Sayfa -
○ ○ ○ ○ ○ ○ ○
Türkiye işçi sınıfına seslenen Çepni, "Bu sorunun parçası ve doğrudan muhatabı Türkiye işçi sınıfıdır. Türkiye işçi sınıfı bu sürecin doğrudan parçası olmalıdır. Adil ve onurlu bir barış sürecinin yürütücüsü olmalıdır. Bütün halklarımıza da şunu söylemek istiyoruz: Barış, demokrasi ve özgürlük mücadelesi durmadı, durmuyor, durdurulamıyor. Buradan bu sürecin Kürt halkının her türlü kazanımıyla sonuçlanması için mücadeleyi yükseltme çağrısı yapıyoruz" ifadelerini kullandı.

UÇAR: HERKESİ SAYIN ÖCALAN'IN ÇAĞRISINI SAHİPLENMEYE DAVET EDİYORUZ
Demokratik Bölgeler Partisi (DBP) Eş Genel Başkanı Çiğdem Kılıçgün Uçar, Öcalan'ın çağrısının yalnız bırakılmaması gerektiğini belirtti. Kobanê'deki katliama tepki gösteren Uçar, "Hem Kürt halkı hem de Türkiye halkları ve barışa inanan herkes yeni sabotajları, yeni darbe kliklerini deneyimlemek istemiyor; tam tersine kalıcı bir barışı ve bu konuda sorumluluk almayı talep ediyor" dedi.

Öcalan'ın fiziksel özgürlük koşullarının sağlanması gerektiğinin altını çizen Uçar, "Biz Kürt sorununun demokratik çözümünü herhangi bir meselenin alt başlığı olarak görmüyoruz; bu ülkenin esasa alması gerektiğini ve çözüm konusunda herkesin elini taşın altına koyması gerektiğini düşünüyoruz. Bu konuda da DEM Parti ve bileşenleri olarak biz sürecin getirdiği her türlü sorumluluğu almaya hazırız. Herkesi bu çağrıyı ve gereklerini sahiplenmeye davet ediyoruz" ifadelerini kullandı.

KONUKÇU: KÜRT SORUNUNUN ÇÖZÜMÜ KÜRT HALKININ SIRTINA YÜKLENEMEZ
Sosyalist Dayanışma Platformu (SODAP) Sözcüsü Kezban Konukçu, demokratik toplumun inşasının ancak toplumun bütün ezilen kesimlerinin, halkların, emekçilerin birlikte mücadelesiyle mümkün olduğunu ifade etti.
○ ○ ○ ○ ○ ○ ○
Çıkarılan Kayıtlar -

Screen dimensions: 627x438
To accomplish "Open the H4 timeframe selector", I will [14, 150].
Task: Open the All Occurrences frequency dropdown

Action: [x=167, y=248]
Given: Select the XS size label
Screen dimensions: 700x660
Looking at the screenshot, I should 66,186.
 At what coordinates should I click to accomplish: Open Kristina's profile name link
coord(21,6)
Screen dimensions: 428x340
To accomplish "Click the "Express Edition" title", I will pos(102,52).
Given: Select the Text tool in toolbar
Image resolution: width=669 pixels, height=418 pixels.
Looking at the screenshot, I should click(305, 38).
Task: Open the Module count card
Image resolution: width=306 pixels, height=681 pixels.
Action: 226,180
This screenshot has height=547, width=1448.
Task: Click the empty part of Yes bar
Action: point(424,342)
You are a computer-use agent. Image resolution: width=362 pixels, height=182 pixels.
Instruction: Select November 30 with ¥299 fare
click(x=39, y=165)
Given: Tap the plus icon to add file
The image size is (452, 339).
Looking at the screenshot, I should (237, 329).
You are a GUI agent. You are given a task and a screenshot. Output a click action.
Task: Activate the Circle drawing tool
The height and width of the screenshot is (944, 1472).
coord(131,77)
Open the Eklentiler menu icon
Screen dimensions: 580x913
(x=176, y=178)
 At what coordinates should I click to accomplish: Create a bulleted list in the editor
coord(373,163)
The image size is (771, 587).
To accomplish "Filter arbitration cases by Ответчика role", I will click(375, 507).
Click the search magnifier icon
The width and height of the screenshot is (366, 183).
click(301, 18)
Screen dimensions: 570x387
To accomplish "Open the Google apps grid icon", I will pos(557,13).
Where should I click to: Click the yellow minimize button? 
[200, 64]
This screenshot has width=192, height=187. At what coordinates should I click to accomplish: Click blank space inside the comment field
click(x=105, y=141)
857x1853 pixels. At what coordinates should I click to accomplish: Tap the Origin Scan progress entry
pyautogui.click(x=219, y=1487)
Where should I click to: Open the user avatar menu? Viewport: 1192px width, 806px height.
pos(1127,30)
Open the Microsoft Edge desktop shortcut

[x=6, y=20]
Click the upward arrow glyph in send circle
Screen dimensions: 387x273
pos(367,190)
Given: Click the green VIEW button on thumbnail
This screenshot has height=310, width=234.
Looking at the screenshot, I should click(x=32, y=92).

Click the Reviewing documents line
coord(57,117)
○ ○ ○ ○ ○ ○ ○
Görev Listesi -
1 – Kayıtların başından "Looking at the screenshot, I should 66,186." ifadesinin geçtiği satıra kadar (iki uç da dahil) "Screen dimensions" ifadesini "Screen size" olarak değiştiriniz. Yalnızca bu satırları yazınız ve başka hiçbir şeye dokunmayınız.
2 – Barış sürecine ilişkin haber metnini kaldığı yerden sürdürünüz.

Beklenen Çıktılar -
1 –
Screen size: 627x438
To accomplish "Open the H4 timeframe selector", I will [14, 150].
Task: Open the All Occurrences frequency dropdown

Action: [x=167, y=248]
Given: Select the XS size label
Screen size: 700x660
Looking at the screenshot, I should 66,186.

2 –
Konukçu, şöyle devam etti: "100 yılı aşkın süredir yaşanan Kürt sorununun çözümü sadece Kürt halkının sırtına yüklenemez. Bu sorunun çözümü sadece Kürt halkının çabalarıyla olamaz. Toplumdaki bütün ezilen kesimlerin, halkların, emekçilerin, toplumun demokratikleşmesinden faydası olan bütün kesimlerin bu süreci desteklemesi için çağrımızı bir kez daha buradan yineleyelim. Çünkü toplumun demokratikleşmesi, aynı zamanda eşitlik mücadelesiyle iç içe geçmiştir. Ülkede açlık sınırının altında yaşayan milyonlarca emekçinin sorunları, talepleri ve mücadelesi ile Kürt halkının eşitlik mücadelesi yan yana yürüdüğünde ancak sonuç alabiliriz."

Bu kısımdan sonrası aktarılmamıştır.